V67: The Red Shoes, The Pretty Red Shoes

On Facebook, Pamela charged me with finding portraits, fashion plates, and extant examples of red 18th century shoes, and I went a little bonkers and hunted down all sorts of images, so now I shall share them with you, in honor and support of our new red Kensington 18th century shoes currently on pre-order at the shop.

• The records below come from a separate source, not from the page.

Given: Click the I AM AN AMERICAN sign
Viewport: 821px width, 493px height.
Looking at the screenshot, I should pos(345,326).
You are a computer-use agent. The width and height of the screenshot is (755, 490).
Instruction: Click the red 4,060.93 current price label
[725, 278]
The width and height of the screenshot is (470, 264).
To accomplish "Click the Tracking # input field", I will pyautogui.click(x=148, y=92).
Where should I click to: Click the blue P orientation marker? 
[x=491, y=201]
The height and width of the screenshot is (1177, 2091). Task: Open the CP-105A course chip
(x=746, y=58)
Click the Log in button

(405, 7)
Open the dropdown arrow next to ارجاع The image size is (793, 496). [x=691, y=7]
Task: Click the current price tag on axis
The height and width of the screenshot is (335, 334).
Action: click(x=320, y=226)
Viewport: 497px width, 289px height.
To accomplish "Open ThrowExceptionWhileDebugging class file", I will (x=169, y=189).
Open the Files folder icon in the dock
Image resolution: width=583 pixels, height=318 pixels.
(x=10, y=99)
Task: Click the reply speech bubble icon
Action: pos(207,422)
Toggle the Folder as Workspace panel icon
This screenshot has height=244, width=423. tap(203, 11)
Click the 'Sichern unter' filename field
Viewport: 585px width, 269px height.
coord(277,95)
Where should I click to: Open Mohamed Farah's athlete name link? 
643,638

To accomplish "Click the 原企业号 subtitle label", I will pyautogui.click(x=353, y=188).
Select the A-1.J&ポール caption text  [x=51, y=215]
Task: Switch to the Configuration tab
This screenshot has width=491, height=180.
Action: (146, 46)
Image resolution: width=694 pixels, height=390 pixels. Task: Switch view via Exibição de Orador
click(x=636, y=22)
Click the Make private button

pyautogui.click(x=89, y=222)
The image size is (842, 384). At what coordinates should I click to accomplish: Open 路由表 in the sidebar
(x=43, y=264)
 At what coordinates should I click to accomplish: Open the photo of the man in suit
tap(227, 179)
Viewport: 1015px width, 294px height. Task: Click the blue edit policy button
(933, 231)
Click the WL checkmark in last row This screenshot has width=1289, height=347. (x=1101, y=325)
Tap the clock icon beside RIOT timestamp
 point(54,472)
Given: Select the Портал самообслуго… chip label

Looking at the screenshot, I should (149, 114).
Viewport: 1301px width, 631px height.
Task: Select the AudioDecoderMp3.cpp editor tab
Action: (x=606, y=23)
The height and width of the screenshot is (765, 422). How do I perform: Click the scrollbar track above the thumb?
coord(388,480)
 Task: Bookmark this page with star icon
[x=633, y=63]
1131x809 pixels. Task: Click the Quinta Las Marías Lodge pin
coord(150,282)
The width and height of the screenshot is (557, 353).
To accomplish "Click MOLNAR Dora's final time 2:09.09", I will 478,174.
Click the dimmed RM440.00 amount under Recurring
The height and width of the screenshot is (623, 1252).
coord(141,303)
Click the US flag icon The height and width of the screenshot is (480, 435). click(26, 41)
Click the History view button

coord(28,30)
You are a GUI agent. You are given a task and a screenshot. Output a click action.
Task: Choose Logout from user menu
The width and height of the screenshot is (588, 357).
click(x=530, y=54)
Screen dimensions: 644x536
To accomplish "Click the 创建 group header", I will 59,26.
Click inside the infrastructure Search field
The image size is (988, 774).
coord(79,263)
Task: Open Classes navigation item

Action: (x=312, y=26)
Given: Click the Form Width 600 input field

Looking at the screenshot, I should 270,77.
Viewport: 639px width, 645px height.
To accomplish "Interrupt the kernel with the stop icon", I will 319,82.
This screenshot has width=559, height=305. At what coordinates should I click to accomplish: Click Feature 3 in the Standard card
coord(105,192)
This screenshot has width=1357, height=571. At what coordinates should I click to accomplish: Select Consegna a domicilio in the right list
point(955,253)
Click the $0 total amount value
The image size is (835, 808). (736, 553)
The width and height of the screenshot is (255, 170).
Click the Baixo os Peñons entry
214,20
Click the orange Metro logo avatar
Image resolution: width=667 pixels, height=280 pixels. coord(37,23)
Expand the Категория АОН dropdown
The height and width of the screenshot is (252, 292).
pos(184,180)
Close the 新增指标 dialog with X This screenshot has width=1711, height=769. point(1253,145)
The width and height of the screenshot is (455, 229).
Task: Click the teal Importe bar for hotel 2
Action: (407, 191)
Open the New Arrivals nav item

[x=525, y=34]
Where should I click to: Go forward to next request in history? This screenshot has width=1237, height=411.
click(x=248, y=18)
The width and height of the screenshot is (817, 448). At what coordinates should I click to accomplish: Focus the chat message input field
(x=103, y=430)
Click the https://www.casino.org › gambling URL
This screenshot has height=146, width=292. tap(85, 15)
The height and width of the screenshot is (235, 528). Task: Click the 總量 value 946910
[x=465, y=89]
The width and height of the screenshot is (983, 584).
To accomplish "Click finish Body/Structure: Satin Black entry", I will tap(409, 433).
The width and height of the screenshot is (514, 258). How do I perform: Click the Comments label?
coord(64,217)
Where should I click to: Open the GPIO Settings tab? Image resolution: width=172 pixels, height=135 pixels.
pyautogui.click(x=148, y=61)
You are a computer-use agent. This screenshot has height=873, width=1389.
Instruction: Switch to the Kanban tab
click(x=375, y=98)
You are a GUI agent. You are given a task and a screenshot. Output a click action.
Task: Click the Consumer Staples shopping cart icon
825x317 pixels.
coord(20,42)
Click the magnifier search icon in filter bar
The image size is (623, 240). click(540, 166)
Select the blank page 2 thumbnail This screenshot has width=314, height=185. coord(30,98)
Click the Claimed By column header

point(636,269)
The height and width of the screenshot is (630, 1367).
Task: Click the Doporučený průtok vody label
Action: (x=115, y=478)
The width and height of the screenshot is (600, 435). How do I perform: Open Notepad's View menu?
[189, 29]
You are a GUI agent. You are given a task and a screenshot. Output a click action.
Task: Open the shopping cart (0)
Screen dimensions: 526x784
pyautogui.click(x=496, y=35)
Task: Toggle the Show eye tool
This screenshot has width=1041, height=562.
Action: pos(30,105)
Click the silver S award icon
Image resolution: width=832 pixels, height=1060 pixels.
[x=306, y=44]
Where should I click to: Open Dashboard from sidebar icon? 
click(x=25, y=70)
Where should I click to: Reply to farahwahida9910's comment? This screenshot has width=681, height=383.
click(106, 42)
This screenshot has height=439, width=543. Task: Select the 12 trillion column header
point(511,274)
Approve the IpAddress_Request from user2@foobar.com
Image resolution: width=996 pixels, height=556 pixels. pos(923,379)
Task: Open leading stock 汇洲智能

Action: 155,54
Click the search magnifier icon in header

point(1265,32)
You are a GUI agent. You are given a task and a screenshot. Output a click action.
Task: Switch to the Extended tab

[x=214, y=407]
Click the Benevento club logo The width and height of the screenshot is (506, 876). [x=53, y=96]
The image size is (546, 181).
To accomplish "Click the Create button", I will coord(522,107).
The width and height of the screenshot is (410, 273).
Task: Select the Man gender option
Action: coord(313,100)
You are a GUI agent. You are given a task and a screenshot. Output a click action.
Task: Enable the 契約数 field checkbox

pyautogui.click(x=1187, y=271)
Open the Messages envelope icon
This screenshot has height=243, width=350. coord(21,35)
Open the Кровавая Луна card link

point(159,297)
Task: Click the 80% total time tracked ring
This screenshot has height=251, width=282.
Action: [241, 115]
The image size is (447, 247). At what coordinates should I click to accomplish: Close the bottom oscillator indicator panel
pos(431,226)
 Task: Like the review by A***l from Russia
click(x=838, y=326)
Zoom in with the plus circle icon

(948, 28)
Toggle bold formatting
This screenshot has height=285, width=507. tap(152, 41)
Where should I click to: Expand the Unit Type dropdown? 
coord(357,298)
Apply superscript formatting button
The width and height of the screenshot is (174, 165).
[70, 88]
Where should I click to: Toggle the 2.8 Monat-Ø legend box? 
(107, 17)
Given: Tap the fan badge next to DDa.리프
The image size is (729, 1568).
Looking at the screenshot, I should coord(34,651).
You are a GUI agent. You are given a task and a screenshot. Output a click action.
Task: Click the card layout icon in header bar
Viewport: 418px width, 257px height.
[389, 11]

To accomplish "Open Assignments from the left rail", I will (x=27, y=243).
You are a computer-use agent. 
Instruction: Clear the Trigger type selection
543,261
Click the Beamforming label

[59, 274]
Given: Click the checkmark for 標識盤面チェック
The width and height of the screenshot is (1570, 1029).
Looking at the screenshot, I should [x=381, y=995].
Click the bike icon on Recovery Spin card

Five Colleges: 1765, red-pink glazed wool

More photos….

Shoe Icons: Scarlet satin high white leather heel shoes, Great Britain, c 1775-1785
Museum of London – Moroccan leather shoes, 1783-1787
KCI – Shoes, 1770-80 French, Red Morocco Leather. These women’s high-heel shoes in a refined style are made of morocco leather. In the 18th century, women’s shoes for dressing up were often made of the same gorgeous silk fabric as their robes. These, however, are an example of high quality morocco (tanned goat leather), used for luxury shoes, gloves, bookbindings, and furniture coverings
This scarce pair of 18th century child’s shoes incorporates the pointed toe and tongue found in fashionable women’s styles, combined with the flat heel suitable for a child. It is not clear from the cut whether these shoes would have been worn by a boy or a girl, but the bright color is more suggestive of feminine dress.
The Met . Early 18th century
Mid-18th c.
1740-50 National Trust
This great image shows red shoes with yellow heels, and blue shoes with red heels.  Colonial Williamsburg did a great recreation of this.
What is “Moroccan Leather?”
Moroccan leather is very fine, high quality goatskin leather that was used for high quality items such as shoes, gloves, book bindings, and furniture coverings.  It was traditionally dyed red using sumac, and was tanned in a particular way to bring out the grain.  Originally imported from Morocco (of course), it had its imitators, “French Morocco,” for instance, made from sheepskin.  We’re also imitating it with our red Kensingtons, made from high quality pig leather, but dyed the same rich red.
Who wore red shoes?
Red leather shoes were worn by the middling and upper classes, and were just as “glitzy” as the silk shoes, but more practical.  Later in the 18th century, the pastime of walking in the country became popular, and silk shoes just didn’t work for such excursions.  This lead to a demand for leather shoes, but in any color except black.  Black leather shoes were worn by the lower, working classes, and the very poor, and for an aristocratic lady to wear black leather, well, it just wouldn’t have happened.  Red, yellow, pink, and green leathers were popular, and remember, these were not rough, coarse, bovine leathers, but very high quality goat and sheep leathers, like Moroccan leather.
How to wear red 18th century shoes?
Some of you ladies are Red Shoe Women and you’ll wear your red Kensies with abandon, but some of you may be wondering how to pair red shoes with your 18th century ensembles, especially if your outfit doesn’t have any red in it.
Don’t be afraid! Add a dash of red to your hat, pin on a red ribbon to your stomacher, or tie a red sash at your waist.  Any bit of red elsewhere on your person will tie your red shoes in with your ensemble.  You can do this with an outfit of any color scheme, even blue, and especially pale blue.  Try it!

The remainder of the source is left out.